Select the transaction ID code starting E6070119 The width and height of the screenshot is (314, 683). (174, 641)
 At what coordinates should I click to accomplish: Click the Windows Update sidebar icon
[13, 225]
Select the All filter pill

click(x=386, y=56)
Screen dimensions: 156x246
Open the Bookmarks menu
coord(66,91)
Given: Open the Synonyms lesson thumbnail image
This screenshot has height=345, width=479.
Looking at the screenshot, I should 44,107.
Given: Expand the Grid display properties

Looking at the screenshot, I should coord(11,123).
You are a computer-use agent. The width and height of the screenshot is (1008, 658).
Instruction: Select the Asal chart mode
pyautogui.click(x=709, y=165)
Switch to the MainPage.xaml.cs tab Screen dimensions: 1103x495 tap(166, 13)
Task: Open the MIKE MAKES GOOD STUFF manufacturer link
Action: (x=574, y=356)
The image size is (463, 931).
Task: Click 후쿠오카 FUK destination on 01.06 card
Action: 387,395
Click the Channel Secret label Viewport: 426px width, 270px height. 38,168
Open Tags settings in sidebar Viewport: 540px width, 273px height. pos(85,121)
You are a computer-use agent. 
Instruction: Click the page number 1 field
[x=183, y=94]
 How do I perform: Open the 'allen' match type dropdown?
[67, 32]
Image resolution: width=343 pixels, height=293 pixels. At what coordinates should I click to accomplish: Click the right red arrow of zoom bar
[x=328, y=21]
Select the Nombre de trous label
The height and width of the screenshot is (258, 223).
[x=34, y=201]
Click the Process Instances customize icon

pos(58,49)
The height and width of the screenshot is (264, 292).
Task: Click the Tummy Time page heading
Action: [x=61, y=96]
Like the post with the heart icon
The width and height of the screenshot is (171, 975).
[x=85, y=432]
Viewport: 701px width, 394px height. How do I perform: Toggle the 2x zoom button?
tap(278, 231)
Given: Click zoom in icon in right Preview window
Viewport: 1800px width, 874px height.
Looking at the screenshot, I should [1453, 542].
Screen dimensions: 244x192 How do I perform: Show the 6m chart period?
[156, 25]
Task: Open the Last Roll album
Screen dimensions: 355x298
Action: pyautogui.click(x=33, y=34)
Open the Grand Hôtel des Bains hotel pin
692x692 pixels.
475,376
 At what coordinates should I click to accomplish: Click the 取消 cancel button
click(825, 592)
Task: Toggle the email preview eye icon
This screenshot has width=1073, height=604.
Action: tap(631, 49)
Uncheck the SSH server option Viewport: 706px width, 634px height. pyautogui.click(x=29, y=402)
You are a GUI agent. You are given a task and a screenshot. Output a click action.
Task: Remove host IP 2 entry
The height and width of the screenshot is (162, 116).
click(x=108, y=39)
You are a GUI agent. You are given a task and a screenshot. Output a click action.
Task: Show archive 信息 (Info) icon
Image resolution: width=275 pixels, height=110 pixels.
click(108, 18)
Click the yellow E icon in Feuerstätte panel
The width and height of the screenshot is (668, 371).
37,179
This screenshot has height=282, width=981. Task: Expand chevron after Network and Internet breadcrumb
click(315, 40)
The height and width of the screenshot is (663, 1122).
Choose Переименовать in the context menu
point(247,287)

+ + + + + + +

AIM: Put each line of the material above into a Markdown table with the columns Row and Line, numbering the rows in order and leaving out blank lines.

FULL OUTPUT:
| Row | Line |
|---|---|
| 1 | Select the transaction ID code starting E6070119 The width and height of the screenshot is (314, 683). (174, 641) |
| 2 |  At what coordinates should I click to accomplish: Click the Windows Update sidebar icon |
| 3 | [13, 225] |
| 4 | Select the All filter pill |
| 5 | click(x=386, y=56) |
| 6 | Screen dimensions: 156x246 |
| 7 | Open the Bookmarks menu |
| 8 | coord(66,91) |
| 9 | Given: Open the Synonyms lesson thumbnail image |
| 10 | This screenshot has height=345, width=479. |
| 11 | Looking at the screenshot, I should 44,107. |
| 12 | Given: Expand the Grid display properties |
| 13 | Looking at the screenshot, I should coord(11,123). |
| 14 | You are a computer-use agent. The width and height of the screenshot is (1008, 658). |
| 15 | Instruction: Select the Asal chart mode |
| 16 | pyautogui.click(x=709, y=165) |
| 17 | Switch to the MainPage.xaml.cs tab Screen dimensions: 1103x495 tap(166, 13) |
| 18 | Task: Open the MIKE MAKES GOOD STUFF manufacturer link |
| 19 | Action: (x=574, y=356) |
| 20 | The image size is (463, 931). |
| 21 | Task: Click 후쿠오카 FUK destination on 01.06 card |
| 22 | Action: 387,395 |
| 23 | Click the Channel Secret label Viewport: 426px width, 270px height. 38,168 |
| 24 | Open Tags settings in sidebar Viewport: 540px width, 273px height. pos(85,121) |
| 25 | You are a computer-use agent.  |
| 26 | Instruction: Click the page number 1 field |
| 27 | [x=183, y=94] |
| 28 |  How do I perform: Open the 'allen' match type dropdown? |
| 29 | [67, 32] |
| 30 | Image resolution: width=343 pixels, height=293 pixels. At what coordinates should I click to accomplish: Click the right red arrow of zoom bar |
| 31 | [x=328, y=21] |
| 32 | Select the Nombre de trous label |
| 33 | The height and width of the screenshot is (258, 223). |
| 34 | [x=34, y=201] |
| 35 | Click the Process Instances customize icon |
| 36 | pos(58,49) |
| 37 | The height and width of the screenshot is (264, 292). |
| 38 | Task: Click the Tummy Time page heading |
| 39 | Action: [x=61, y=96] |
| 40 | Like the post with the heart icon |
| 41 | The width and height of the screenshot is (171, 975). |
| 42 | [x=85, y=432] |
| 43 | Viewport: 701px width, 394px height. How do I perform: Toggle the 2x zoom button? |
| 44 | tap(278, 231) |
| 45 | Given: Click zoom in icon in right Preview window |
| 46 | Viewport: 1800px width, 874px height. |
| 47 | Looking at the screenshot, I should [1453, 542]. |
| 48 | Screen dimensions: 244x192 How do I perform: Show the 6m chart period? |
| 49 | [156, 25] |
| 50 | Task: Open the Last Roll album |
| 51 | Screen dimensions: 355x298 |
| 52 | Action: pyautogui.click(x=33, y=34) |
| 53 | Open the Grand Hôtel des Bains hotel pin |
| 54 | 692x692 pixels. |
| 55 | 475,376 |
| 56 |  At what coordinates should I click to accomplish: Click the 取消 cancel button |
| 57 | click(825, 592) |
| 58 | Task: Toggle the email preview eye icon |
| 59 | This screenshot has width=1073, height=604. |
| 60 | Action: tap(631, 49) |
| 61 | Uncheck the SSH server option Viewport: 706px width, 634px height. pyautogui.click(x=29, y=402) |
| 62 | You are a GUI agent. You are given a task and a screenshot. Output a click action. |
| 63 | Task: Remove host IP 2 entry |
| 64 | The height and width of the screenshot is (162, 116). |
| 65 | click(x=108, y=39) |
| 66 | You are a GUI agent. You are given a task and a screenshot. Output a click action. |
| 67 | Task: Show archive 信息 (Info) icon |
| 68 | Image resolution: width=275 pixels, height=110 pixels. |
| 69 | click(108, 18) |
| 70 | Click the yellow E icon in Feuerstätte panel |
| 71 | The width and height of the screenshot is (668, 371). |
| 72 | 37,179 |
| 73 | This screenshot has height=282, width=981. Task: Expand chevron after Network and Internet breadcrumb |
| 74 | click(315, 40) |
| 75 | The height and width of the screenshot is (663, 1122). |
| 76 | Choose Переименовать in the context menu |
| 77 | point(247,287) |